**EXTRACT**:
● ● ● ● ● ● ●

This study's primary outcomes were any change in pain or stiffness measured using the Modified Western Ontario and McMaster University Osteoarthritis Index (WOMAC) from baseline to endpoint. This system uses numerical assessments similar to a VAS, where lower scores indicate better physical condition. Secondary outcomes were any changes in the score after 4 and 8 weeks, changes in the Knee Swelling Index (KSI, determined by knee circumference), and VAS of pain, disability, and stiffness, after 4, 8, and 12 weeks of treatment or placebo. Also assessed were the use of rescue medication and the Physician Global Assessment scale, which gauged symptom relief.
In total, 60 patients (43 men and 17 women; average age, 57.78 ± 4.49 years) were randomly assigned equally into 3 groups. There were no dropouts in this study and no significant differences among groups at baseline in demographic parameters or WOMAC, KSI, or VAS scores. After 12 weeks of treatment, the WOMAC score significantly decreased in both treatment groups, indicating improvement (250 mg ashwagandha, P<0.001; 125 mg ashwagandha, P<0.05). Also, the percent decrease in WOMAC score from baseline to endpoint was significantly greater in those in the 250-mg group as compared with both the 125-mg group (P<0.001) and the placebo group (P<0.001). This also was significantly greater in those taking 125 mg of ashwagandha as compared with the placebo group (P<0.01).
The KSI score significantly decreased from baseline to endpoint in those taking 250 mg of ashwagandha (P<0.001), as well as in those taking 125 mg (P<0.05). The percent decrease was also significantly greater in those taking 250 mg as compared with both 125 mg (P<0.001) and placebo (P<0.001). The VAS scores for pain, stiffness, and disability were all significantly decreased in those taking 250 mg (P<0.001 for all) and 125 mg (P<0.05 for all). The changes in these scores were all significantly greater in those taking 250 mg as compared with those taking 125 mg (P<0.001) and placebo (P<0.001). The changes in scores were also significantly greater in those taking 125 mg as compared with placebo (P<0.01).

● ● ● ● ● ● ●

**DATA LISTING**:
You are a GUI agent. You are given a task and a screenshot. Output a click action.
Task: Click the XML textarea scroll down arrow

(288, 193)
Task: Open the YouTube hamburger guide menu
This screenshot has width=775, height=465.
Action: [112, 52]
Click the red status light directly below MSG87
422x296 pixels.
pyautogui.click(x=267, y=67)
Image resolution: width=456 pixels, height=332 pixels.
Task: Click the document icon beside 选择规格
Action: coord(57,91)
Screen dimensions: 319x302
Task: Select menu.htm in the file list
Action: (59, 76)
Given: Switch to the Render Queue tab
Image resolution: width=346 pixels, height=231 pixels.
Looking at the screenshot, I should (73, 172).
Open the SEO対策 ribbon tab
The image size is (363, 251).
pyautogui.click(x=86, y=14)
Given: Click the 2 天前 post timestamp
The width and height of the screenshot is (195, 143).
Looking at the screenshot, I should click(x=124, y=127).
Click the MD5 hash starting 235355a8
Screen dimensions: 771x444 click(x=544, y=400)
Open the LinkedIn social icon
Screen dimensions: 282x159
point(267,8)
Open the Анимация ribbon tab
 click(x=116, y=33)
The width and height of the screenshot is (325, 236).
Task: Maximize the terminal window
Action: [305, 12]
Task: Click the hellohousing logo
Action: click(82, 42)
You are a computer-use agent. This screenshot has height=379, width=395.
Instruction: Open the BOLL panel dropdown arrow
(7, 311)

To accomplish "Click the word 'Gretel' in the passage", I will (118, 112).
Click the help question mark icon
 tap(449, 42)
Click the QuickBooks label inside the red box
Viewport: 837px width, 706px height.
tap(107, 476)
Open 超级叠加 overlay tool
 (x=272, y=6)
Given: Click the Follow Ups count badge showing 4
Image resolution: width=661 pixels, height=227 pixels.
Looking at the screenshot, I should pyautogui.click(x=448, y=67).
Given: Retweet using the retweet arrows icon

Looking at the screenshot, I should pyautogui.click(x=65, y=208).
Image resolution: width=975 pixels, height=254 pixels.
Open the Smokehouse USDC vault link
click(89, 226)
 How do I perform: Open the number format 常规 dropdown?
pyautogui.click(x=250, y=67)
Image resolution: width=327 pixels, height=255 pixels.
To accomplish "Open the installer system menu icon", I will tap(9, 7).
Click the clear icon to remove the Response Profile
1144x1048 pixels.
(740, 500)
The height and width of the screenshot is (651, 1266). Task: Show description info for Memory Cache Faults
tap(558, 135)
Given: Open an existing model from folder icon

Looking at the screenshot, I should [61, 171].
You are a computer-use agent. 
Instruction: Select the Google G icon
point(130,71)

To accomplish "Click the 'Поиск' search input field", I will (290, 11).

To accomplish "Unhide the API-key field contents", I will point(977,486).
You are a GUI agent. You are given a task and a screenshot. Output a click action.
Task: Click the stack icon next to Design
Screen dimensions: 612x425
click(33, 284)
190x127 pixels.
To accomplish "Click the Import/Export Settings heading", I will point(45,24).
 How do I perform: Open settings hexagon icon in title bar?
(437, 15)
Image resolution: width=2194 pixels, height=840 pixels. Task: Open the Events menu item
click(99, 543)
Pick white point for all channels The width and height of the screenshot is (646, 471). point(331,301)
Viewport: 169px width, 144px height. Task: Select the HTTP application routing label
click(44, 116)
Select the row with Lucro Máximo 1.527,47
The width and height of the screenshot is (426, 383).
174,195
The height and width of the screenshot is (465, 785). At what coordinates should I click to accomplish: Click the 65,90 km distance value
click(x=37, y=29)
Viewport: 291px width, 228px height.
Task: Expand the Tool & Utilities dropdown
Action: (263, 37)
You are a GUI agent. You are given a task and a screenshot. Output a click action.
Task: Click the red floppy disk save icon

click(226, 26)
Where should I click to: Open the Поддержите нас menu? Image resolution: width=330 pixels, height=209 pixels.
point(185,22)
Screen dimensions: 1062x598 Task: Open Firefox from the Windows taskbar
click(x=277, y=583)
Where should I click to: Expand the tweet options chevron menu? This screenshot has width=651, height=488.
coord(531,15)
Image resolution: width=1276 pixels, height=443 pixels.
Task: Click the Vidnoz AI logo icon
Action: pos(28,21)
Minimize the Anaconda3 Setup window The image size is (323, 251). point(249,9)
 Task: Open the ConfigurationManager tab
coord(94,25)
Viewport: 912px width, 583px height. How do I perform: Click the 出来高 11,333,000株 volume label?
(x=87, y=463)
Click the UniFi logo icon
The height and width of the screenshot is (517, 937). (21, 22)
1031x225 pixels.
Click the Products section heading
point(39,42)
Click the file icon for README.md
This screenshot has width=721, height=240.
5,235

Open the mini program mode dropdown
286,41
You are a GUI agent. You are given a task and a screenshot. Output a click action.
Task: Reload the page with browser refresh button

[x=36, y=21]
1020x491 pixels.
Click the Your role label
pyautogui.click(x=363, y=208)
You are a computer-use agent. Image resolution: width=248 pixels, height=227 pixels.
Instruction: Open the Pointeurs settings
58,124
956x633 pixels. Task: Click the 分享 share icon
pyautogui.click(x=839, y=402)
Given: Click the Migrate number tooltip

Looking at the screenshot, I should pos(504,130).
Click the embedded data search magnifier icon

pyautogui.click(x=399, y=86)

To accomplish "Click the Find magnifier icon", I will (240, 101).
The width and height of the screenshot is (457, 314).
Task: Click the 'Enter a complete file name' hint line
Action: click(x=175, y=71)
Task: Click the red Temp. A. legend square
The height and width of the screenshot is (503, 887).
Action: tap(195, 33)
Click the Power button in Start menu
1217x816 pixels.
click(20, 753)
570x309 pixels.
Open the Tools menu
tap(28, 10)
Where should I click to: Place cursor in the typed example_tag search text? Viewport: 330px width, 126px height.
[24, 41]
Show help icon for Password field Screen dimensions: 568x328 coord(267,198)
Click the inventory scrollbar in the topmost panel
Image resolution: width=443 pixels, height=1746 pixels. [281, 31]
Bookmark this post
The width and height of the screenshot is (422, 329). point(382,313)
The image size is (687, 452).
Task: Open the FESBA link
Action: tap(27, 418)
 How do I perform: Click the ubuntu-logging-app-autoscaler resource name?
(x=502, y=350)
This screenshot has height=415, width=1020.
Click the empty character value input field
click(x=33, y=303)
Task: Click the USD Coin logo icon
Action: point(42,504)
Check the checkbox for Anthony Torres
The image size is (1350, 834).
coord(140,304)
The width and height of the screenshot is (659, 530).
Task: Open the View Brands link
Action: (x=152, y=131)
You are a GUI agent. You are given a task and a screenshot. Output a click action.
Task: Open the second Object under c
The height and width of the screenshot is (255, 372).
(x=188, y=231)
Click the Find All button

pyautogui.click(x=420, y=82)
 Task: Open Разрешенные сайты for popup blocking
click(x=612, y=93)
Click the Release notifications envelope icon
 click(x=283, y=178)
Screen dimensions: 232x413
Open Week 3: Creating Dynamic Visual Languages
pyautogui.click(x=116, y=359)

● ● ● ● ● ● ●

**WHAT IS REQUIRED**: Continue the summary of the ashwagandha knee osteoarthritis study from its last sentence.

**ANSWER**:
Acetaminophen use was an average of 10 tablets in the 250-mg group, 13 tablets in the 125-mg group, and 17 tablets in the placebo group. According to the Physician Global Assessment, 15 patients taking 250 mg thought the treatment was excellent, and 5 thought it was good. In those taking 125 mg, 17 thought it was good, and 3 thought it was fair; in those taking the placebo, 1 patient thought treatment was fair, and 19 thought it was poor. After 4 weeks of treatment, only those in the 250-mg group had significant reductions in WOMAC score, KSI, and VAS of pain, stiffness, and disability (P<0.01 for all). After 8 weeks, this was still observed in the 250-mg group, and those in 125-mg group had a significant reduction in VAS of stiffness (P<0.05). It is mentioned that 4 patients taking 250 mg of ashwagandha had nausea and 1 patient had gastritis; 2 patients taking 125 mg had nausea and headaches. No adverse side effects were reported in the placebo group.
This study suggests the use of ashwagandha in treating mild and moderate knee OA. The authors note that as withaferin A has been shown to modulate pain, this may explain the significant reduction of pain in those taking ashwagandha. The significant decrease in KSI scores also supports that ashwagandha may be working as an anti-inflammatory agent. While further studies are needed to understand its therapeutic efficacy, this botanical may be an effective adjuvant treatment in those with OA.